Authors: Josh M. London [aut, cre], Alexander Zwart [ctb, cph] (fixCSV.R from PolyPatEx package)
Maintainer: Josh M. London <[email protected]>
License: CC0 | file LICENSE
Version: 0.1
Built: 2024-11-14 23:34:41 UTC
Source: https://github.com/noaa-afsc/wcUtils

Help Index


Create An ECDF List

Description

This creates a standardized list for holding ECDF data and sets the class to 'ecdf'. The S3 class, *wcECDF* consists of three named objects: 'type', 'percent_time', and 'ecdf'. The 'type' object is the same as that specified for the 'type' parameter. The 'percent_time' object holds the proportion of the summary period the tag spent within the 'shallow' or 'deep' portion of the water column. Lastly, the 'ecdf' object is a data.frame with a column, 'ecd_prop', that specifies the proportional values for the ECDF and a column, 'depth_break', that reports the corresponding depth value (in meters).

Usage

as_ecdf(type, ecdf)

Arguments

type

this is either 'shallow' or 'deep'

ecdf

a data.frame

Value

A list with three named objects ('type','percent_time','ecdf') of class 'wcECDF'


Combine Two 'wcECDF' Objects Into a Single ECDF

Description

Combine Two 'wcECDF' Objects Into a Single ECDF

Usage

combine_ecdf(ecdf1, ecdf2, return = "pdf")

Arguments

ecdf1

object of class 'wcECDF'; typically the *shallow* region

ecdf2

object of class 'wcECDF'; typically the *deep* region

Value

four-column data.frame with columns 'ecd_prop', 'pdf', 'prob', and 'depth_break'


Drop duplicates within an ECDF

Description

Drop duplicates within an ECDF

Usage

drop_ecd_duplicates(e)

Arguments

e

Tidy a comma separated value (CSV) file

Description

Tidies up a Comma Separated Value (CSV) file, ensuring that each row of the table in the file contains the same number of commas, and no empty rows are left below the table.

Usage

fixCSV(file, skip = 0, overwrite = FALSE)

Arguments

file

character: the name of the CSV file to be ‘fixed’.

skip

integer: the number of lines in the CSV file to skip before the header row of the table. The skipped lines are copied directly to the output file unchanged.
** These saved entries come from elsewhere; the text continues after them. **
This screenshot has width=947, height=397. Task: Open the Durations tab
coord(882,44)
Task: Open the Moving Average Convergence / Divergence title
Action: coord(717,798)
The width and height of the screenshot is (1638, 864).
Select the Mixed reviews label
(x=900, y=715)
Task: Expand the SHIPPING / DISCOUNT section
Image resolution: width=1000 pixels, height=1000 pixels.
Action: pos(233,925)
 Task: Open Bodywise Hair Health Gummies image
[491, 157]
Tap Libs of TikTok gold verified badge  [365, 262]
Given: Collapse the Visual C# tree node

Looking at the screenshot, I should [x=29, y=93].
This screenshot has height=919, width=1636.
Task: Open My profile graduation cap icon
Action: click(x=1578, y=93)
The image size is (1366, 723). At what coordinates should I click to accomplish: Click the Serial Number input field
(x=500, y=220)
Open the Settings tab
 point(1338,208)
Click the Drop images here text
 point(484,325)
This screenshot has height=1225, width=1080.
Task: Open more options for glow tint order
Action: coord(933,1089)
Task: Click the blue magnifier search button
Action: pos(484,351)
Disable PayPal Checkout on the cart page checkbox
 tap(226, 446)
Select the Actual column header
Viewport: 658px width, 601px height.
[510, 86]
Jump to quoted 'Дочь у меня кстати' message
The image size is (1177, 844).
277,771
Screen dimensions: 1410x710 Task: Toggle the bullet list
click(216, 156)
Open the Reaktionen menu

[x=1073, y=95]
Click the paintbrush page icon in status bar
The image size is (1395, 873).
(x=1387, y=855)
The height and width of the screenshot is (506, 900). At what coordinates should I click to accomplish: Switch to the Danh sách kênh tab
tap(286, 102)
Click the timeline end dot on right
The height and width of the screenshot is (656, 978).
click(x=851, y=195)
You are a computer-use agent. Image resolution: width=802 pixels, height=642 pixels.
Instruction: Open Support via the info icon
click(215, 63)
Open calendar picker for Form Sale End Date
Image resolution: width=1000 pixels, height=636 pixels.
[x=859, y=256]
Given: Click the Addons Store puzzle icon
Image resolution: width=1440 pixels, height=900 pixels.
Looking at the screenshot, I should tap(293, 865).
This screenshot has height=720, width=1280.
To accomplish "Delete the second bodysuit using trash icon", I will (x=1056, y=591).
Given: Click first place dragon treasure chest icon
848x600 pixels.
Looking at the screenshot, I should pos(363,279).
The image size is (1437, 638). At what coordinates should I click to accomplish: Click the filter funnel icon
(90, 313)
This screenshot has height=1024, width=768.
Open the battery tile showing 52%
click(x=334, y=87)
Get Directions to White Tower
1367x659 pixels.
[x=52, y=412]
The default is skip=0, implying that the header row is the first row of the CSV file.

overwrite

logical: Write output to a separate, ‘FIXED’ file (overwrite=FALSE, the default), or overwrite the original file (overwrite=TRUE)? If overwrite=TRUE, the original file is copied to a .BAK file before being overwritten.

Details

fixCSV tidies up a Comma Separated Value (CSV) file to ensure that the CSV file contains a strictly rectangular block of data for input into R (ignoring any preliminary comment rows via the skip= argument).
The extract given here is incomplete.